Work instructions: Can you retype, word for word, the lines in the records below from the one holding "coordinates (495, 185)." through the one holding "What do you see at coordinates (25, 602)", both included?

(Data excerpts)
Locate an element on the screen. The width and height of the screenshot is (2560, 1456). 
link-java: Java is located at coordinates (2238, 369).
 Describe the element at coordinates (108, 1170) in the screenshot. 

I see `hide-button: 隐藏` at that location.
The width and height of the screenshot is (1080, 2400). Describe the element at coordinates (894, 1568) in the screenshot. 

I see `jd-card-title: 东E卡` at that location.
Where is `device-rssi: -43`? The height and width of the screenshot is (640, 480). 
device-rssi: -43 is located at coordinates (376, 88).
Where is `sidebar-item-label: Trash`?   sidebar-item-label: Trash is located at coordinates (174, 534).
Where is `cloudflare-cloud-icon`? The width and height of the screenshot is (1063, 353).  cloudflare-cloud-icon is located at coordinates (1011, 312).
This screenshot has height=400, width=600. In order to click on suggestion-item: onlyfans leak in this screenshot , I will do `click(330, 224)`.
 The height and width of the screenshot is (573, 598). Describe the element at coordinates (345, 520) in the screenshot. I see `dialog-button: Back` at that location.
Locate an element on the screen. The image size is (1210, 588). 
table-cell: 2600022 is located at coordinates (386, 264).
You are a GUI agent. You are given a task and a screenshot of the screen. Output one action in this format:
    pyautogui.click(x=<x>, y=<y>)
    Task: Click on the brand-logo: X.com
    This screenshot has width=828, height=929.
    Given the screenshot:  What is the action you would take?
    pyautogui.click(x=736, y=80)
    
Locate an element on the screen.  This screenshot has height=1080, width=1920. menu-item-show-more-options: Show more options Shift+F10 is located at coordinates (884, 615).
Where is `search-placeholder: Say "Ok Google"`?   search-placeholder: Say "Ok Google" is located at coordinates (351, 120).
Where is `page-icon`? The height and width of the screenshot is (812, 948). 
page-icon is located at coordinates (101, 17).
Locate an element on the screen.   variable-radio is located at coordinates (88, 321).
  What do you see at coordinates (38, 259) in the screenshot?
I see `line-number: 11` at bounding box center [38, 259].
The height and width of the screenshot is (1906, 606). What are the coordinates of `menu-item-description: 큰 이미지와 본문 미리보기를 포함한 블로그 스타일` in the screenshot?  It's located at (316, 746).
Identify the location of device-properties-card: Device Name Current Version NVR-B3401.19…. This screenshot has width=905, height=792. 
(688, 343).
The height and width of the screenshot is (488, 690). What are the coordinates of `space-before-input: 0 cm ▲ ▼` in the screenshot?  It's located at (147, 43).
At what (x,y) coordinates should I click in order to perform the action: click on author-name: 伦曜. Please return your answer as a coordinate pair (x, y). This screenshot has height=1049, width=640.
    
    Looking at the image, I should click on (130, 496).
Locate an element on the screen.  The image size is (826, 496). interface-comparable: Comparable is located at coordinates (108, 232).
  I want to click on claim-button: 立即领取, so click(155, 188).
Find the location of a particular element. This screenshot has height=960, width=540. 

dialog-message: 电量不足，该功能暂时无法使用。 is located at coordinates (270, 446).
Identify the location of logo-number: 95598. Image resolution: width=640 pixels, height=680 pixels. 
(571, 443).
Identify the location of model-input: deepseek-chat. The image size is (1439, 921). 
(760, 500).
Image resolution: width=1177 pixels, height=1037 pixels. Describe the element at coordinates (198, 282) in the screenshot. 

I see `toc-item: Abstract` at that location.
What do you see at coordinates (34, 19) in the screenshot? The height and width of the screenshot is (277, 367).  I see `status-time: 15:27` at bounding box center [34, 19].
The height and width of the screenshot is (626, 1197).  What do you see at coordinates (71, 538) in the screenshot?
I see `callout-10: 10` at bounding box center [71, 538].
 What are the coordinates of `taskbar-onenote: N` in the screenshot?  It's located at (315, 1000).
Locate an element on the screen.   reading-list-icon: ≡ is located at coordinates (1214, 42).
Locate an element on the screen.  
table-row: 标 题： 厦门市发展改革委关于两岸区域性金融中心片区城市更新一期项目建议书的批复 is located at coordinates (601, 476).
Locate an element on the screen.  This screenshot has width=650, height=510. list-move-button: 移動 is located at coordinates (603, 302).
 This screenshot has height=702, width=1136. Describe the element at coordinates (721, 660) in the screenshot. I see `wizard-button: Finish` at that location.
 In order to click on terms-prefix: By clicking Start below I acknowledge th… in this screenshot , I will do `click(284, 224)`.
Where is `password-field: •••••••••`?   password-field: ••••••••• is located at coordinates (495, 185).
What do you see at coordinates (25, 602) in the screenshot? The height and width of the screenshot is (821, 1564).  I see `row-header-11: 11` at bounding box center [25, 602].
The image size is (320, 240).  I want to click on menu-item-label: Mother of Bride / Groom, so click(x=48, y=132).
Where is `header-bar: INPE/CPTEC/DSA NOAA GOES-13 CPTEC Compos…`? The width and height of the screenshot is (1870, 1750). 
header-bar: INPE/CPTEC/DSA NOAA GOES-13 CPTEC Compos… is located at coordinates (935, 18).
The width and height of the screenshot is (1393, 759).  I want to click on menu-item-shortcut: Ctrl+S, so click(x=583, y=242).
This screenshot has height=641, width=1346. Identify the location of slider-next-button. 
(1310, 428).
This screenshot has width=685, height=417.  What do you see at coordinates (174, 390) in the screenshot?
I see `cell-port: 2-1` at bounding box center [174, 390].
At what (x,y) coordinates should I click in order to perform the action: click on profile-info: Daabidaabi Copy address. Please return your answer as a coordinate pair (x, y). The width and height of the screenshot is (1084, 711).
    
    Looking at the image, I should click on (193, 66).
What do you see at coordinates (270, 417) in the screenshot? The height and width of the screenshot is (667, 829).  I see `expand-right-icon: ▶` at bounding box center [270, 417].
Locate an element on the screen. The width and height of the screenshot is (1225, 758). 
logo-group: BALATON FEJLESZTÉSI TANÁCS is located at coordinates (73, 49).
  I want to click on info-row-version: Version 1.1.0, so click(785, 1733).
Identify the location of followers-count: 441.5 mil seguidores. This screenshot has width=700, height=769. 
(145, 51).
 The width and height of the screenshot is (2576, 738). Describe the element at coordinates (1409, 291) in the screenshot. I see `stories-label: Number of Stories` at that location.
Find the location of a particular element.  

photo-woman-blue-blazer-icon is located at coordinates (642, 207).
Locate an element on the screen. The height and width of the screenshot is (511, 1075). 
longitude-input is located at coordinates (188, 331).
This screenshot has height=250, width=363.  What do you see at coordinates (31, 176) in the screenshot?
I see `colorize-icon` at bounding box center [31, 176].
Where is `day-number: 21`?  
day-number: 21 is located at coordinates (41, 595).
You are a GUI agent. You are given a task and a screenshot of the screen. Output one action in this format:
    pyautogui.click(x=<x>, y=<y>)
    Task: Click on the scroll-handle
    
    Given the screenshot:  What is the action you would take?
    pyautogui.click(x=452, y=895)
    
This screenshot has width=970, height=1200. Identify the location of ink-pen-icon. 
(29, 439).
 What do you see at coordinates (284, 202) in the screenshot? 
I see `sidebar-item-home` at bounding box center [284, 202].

Finished task:
Where is `password-field: •••••••••`?   password-field: ••••••••• is located at coordinates (495, 185).
What do you see at coordinates (25, 602) in the screenshot? The height and width of the screenshot is (821, 1564).  I see `row-header-11: 11` at bounding box center [25, 602].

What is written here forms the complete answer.